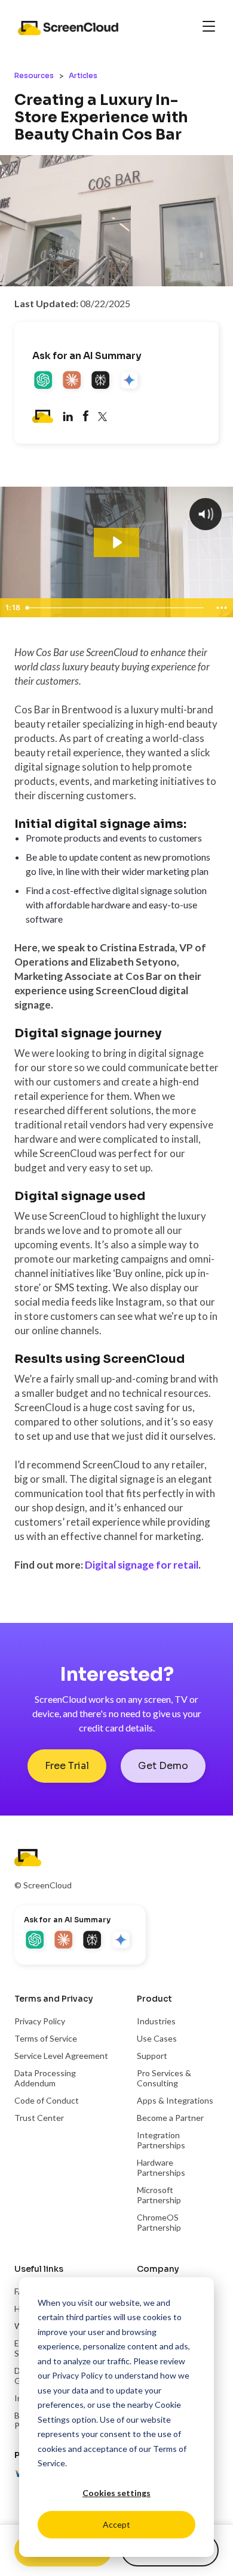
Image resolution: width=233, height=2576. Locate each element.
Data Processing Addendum (45, 2078)
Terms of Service (45, 2038)
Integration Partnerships (161, 2140)
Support (152, 2056)
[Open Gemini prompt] (130, 381)
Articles (83, 75)
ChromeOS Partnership (159, 2222)
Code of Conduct (46, 2100)
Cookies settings (116, 2493)
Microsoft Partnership (159, 2195)
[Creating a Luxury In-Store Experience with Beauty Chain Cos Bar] (85, 417)
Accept (116, 2524)
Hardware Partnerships (161, 2167)
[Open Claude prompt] (73, 381)
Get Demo (163, 1765)
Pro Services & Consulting (164, 2078)
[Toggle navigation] (209, 27)
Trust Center (39, 2118)
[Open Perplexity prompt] (101, 381)
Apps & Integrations (175, 2100)
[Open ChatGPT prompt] (44, 381)
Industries (156, 2021)
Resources (34, 75)
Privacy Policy (77, 2375)
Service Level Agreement (61, 2056)
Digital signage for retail (141, 1564)
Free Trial (67, 1765)
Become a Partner (170, 2118)
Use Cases (157, 2038)
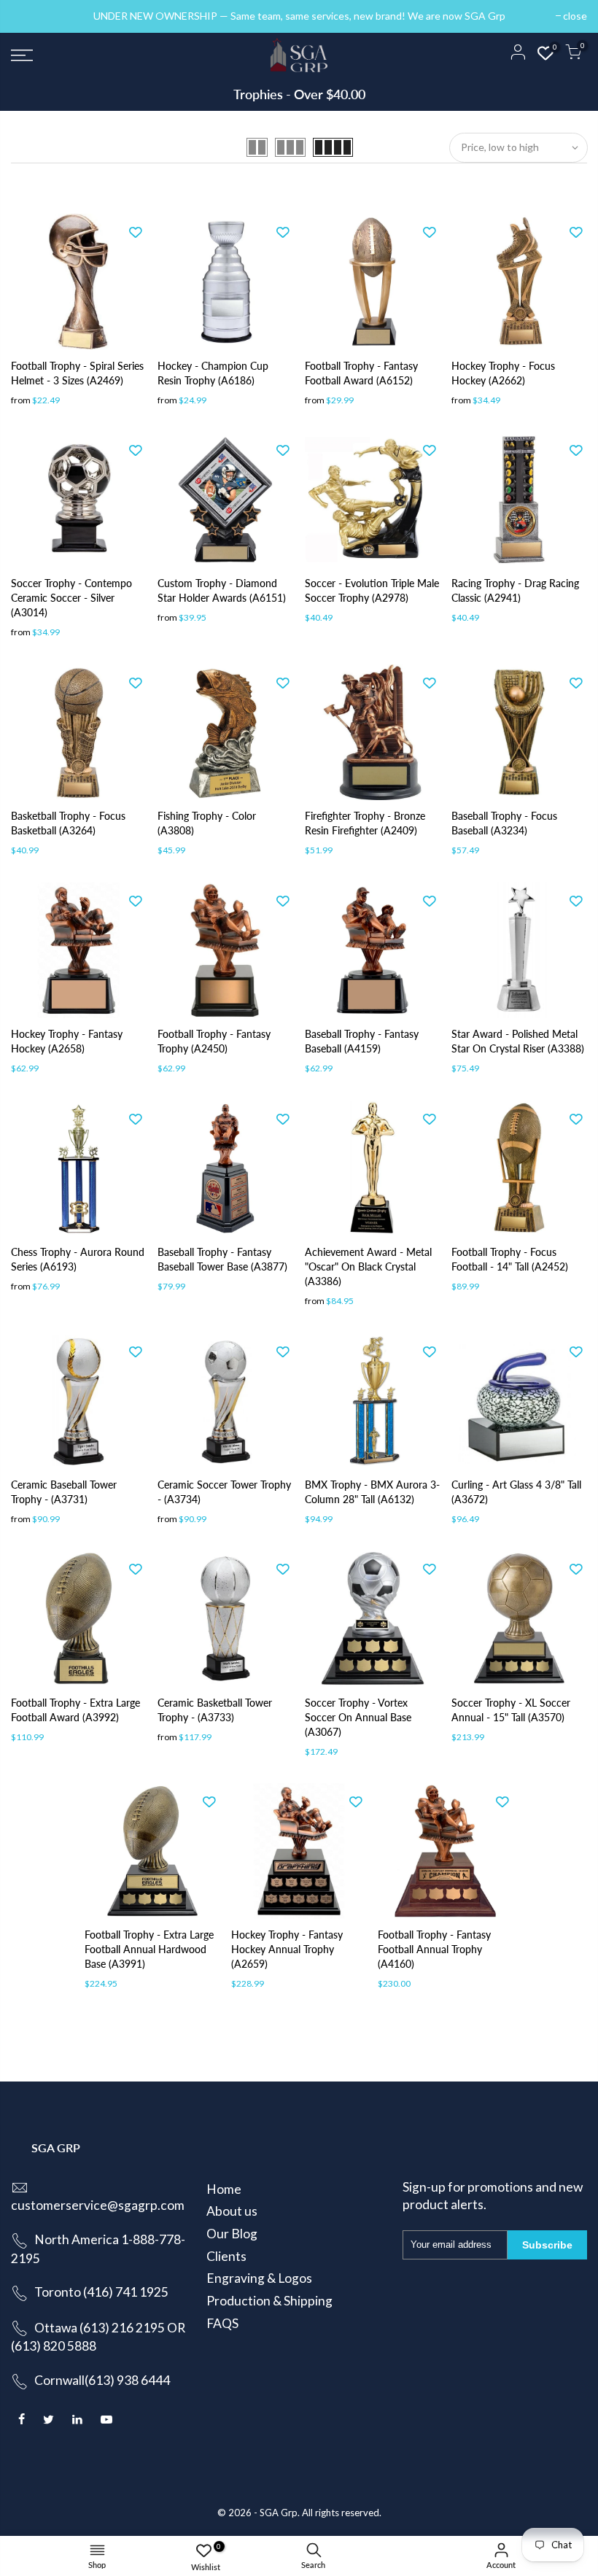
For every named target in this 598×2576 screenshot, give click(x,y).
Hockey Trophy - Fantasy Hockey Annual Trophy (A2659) (287, 1949)
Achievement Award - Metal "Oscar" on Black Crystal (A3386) (368, 1266)
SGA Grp (279, 2512)
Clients (226, 2256)
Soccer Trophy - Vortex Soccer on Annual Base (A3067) (358, 1717)
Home (223, 2189)
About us (231, 2211)
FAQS (222, 2323)
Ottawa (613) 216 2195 (99, 2327)
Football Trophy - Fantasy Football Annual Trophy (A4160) (434, 1949)
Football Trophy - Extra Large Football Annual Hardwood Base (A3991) (149, 1949)
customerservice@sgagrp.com (98, 2205)
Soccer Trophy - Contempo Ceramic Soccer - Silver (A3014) (71, 597)
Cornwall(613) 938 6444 (102, 2380)
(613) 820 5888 (53, 2346)
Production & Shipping (269, 2300)
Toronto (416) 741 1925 (101, 2292)
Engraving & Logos (259, 2278)
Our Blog (231, 2233)
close (30, 15)
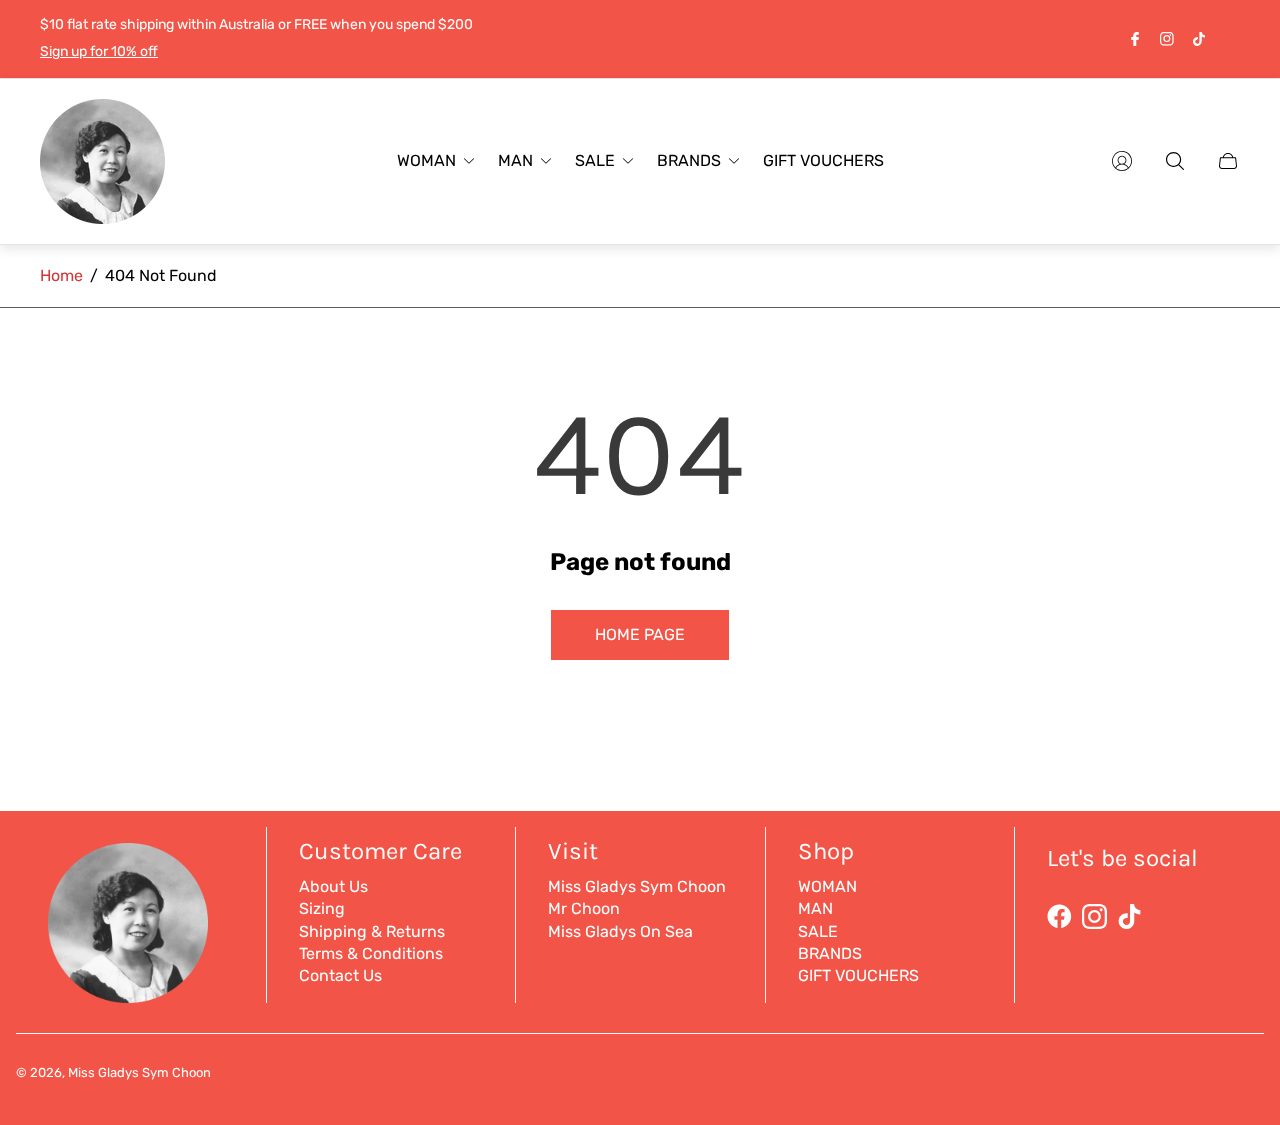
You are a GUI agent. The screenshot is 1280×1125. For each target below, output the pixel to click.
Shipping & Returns (372, 931)
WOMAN (827, 886)
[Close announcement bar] (1230, 38)
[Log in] (1122, 161)
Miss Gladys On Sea (620, 931)
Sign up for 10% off (99, 51)
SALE (818, 931)
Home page (640, 634)
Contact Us (340, 975)
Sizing (322, 908)
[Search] (1175, 161)
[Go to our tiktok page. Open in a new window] (1199, 39)
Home (61, 275)
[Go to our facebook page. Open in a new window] (1135, 39)
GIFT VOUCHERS (858, 975)
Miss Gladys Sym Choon (637, 886)
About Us (333, 886)
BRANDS (830, 953)
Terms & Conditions (371, 953)
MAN (815, 908)
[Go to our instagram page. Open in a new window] (1167, 39)
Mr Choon (584, 908)
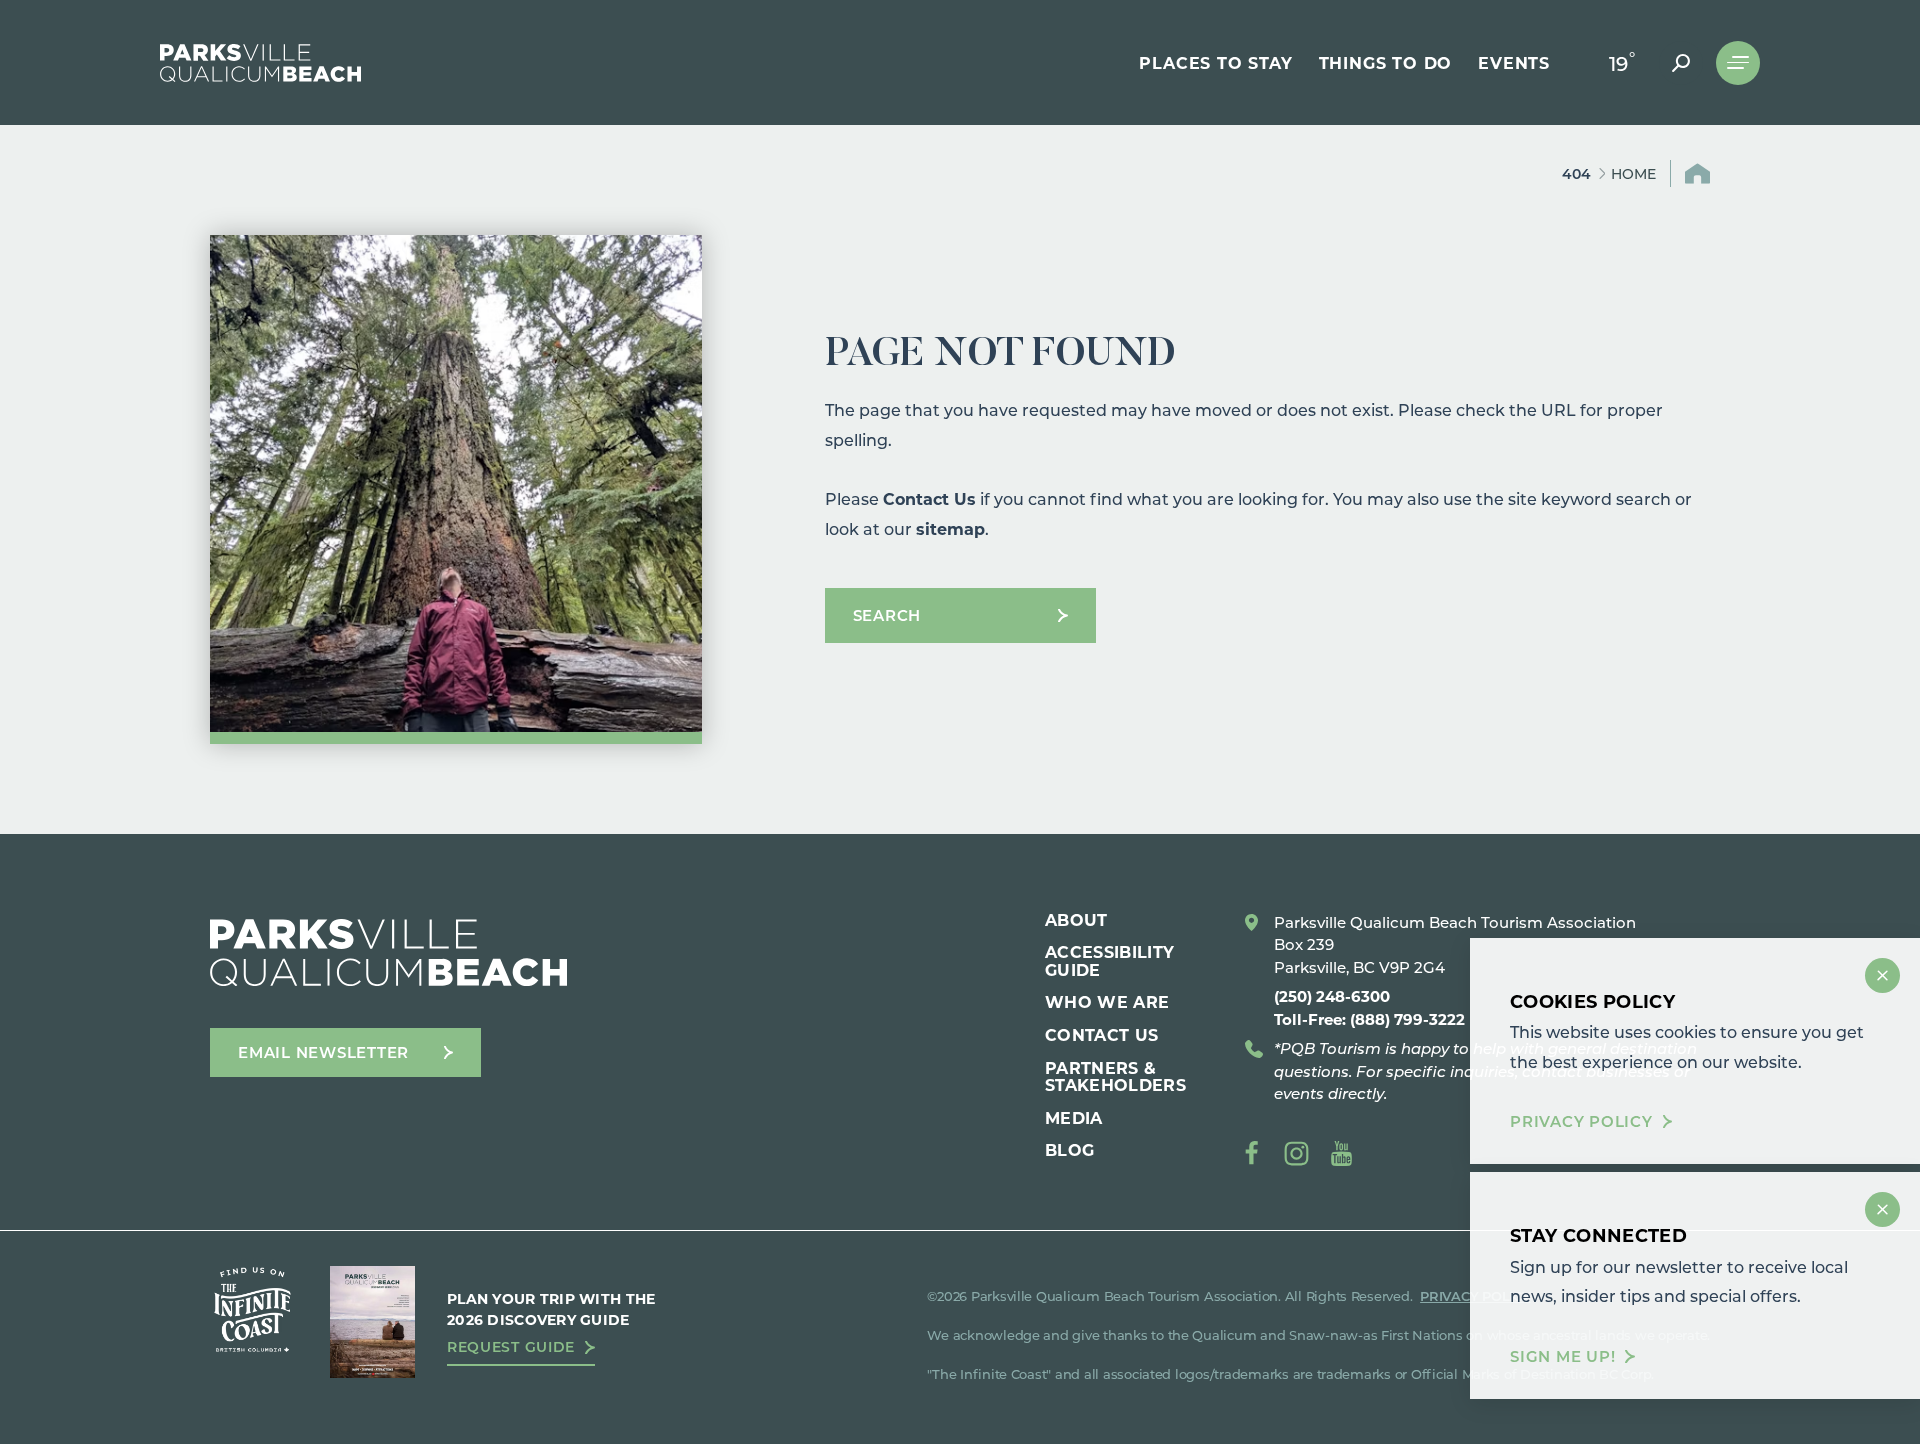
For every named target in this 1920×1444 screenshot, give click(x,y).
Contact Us (929, 498)
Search (887, 615)
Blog (1069, 1149)
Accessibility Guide (1109, 960)
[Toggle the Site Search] (1681, 63)
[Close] (1882, 975)
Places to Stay (1215, 63)
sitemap (950, 528)
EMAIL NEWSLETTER (323, 1052)
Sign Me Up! (1562, 1356)
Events (1514, 63)
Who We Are (1107, 1001)
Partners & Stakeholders (1115, 1076)
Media (1074, 1117)
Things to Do (1386, 63)
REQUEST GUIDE (511, 1347)
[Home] (260, 63)
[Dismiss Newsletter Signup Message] (1882, 1209)
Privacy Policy (1581, 1121)
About (1076, 919)
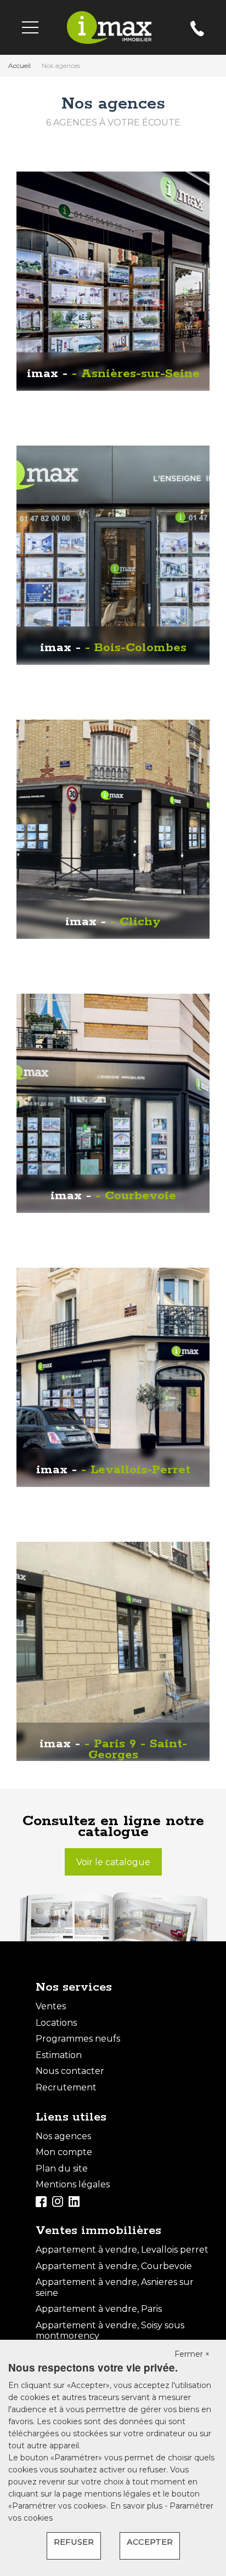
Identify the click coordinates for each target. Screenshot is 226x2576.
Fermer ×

■ ■ ■ ■ ■

Task goal: Exactly as given, transcribe every line of the data, but not its images.

Solution:
Image resolution: width=233, height=2576. Locate each element.
Data Processing Addendum (45, 2078)
Terms of Service (45, 2038)
Integration Partnerships (161, 2140)
Support (152, 2056)
[Open Gemini prompt] (130, 381)
Articles (83, 75)
ChromeOS Partnership (159, 2222)
Code of Conduct (46, 2100)
Cookies settings (116, 2493)
Microsoft Partnership (159, 2195)
[Creating a Luxury In-Store Experience with Beauty Chain Cos Bar] (85, 417)
Accept (116, 2524)
Hardware Partnerships (161, 2167)
[Open Claude prompt] (73, 381)
Get Demo (163, 1765)
Pro Services & Consulting (164, 2078)
[Toggle navigation] (209, 27)
Trust Center (39, 2118)
[Open Perplexity prompt] (101, 381)
Apps & Integrations (175, 2100)
[Open ChatGPT prompt] (44, 381)
Industries (156, 2021)
Resources (34, 75)
Privacy Policy (77, 2375)
Service Level Agreement (61, 2056)
Digital signage for retail (141, 1564)
Free Trial (67, 1765)
Become a Partner (170, 2118)
Use Cases (157, 2038)
For every named target in this 598×2576 screenshot, give click(x,y).
Hockey Trophy - Fantasy Hockey Annual Trophy (A2659) (287, 1949)
Achievement Award - Metal "Oscar" on Black Crystal (A3386) (368, 1266)
SGA Grp (279, 2512)
Clients (226, 2256)
Soccer Trophy - Vortex Soccer on Annual Base (A3067) (358, 1717)
Home (223, 2189)
About us (231, 2211)
FAQS (222, 2323)
Ottawa (613) 216 2195 (99, 2327)
Football Trophy - Fantasy Football Annual Trophy (A4160) (434, 1949)
Football Trophy - Extra Large Football Annual Hardwood Base (A3991) (149, 1949)
customerservice@sgagrp.com (98, 2205)
Soccer Trophy - Contempo Ceramic Soccer - Silver (A3014) (71, 597)
Cornwall(613) 938 6444 (102, 2380)
(613) 820 5888 (53, 2346)
Production & Shipping (269, 2300)
Toronto (416) 741 1925 (101, 2292)
Engraving & Logos (259, 2278)
Our Blog (231, 2233)
close (30, 15)
You are a GUI agent. The screenshot is 1280×1125. For each target below, output the pixel to click.
Shipping & Returns (372, 931)
WOMAN (827, 886)
[Close announcement bar] (1230, 38)
[Log in] (1122, 161)
Miss Gladys On Sea (620, 931)
Sign up for 10% off (99, 51)
SALE (818, 931)
Home page (640, 634)
Contact Us (340, 975)
Sizing (322, 908)
[Search] (1175, 161)
[Go to our tiktok page. Open in a new window] (1199, 39)
Home (61, 275)
[Go to our facebook page. Open in a new window] (1135, 39)
GIFT VOUCHERS (858, 975)
Miss Gladys Sym Choon (637, 886)
About Us (333, 886)
BRANDS (830, 953)
Terms & Conditions (371, 953)
MAN (815, 908)
[Go to our instagram page. Open in a new window] (1167, 39)
Mr Choon (584, 908)
For every named target in this 1920×1444 screenshot, give click(x,y).
Contact Us (929, 498)
Search (887, 615)
Blog (1069, 1149)
Accessibility Guide (1109, 960)
[Toggle the Site Search] (1681, 63)
[Close] (1882, 975)
Places to Stay (1215, 63)
sitemap (950, 528)
EMAIL NEWSLETTER (323, 1052)
Sign Me Up! (1562, 1356)
Events (1514, 63)
Who We Are (1107, 1001)
Partners & Stakeholders (1115, 1076)
Media (1074, 1117)
Things to Do (1386, 63)
REQUEST GUIDE (511, 1347)
[Home] (260, 63)
[Dismiss Newsletter Signup Message] (1882, 1209)
Privacy Policy (1581, 1121)
About (1076, 919)
Identify the click coordinates for each target. Screenshot is 226x2576.
Fermer ×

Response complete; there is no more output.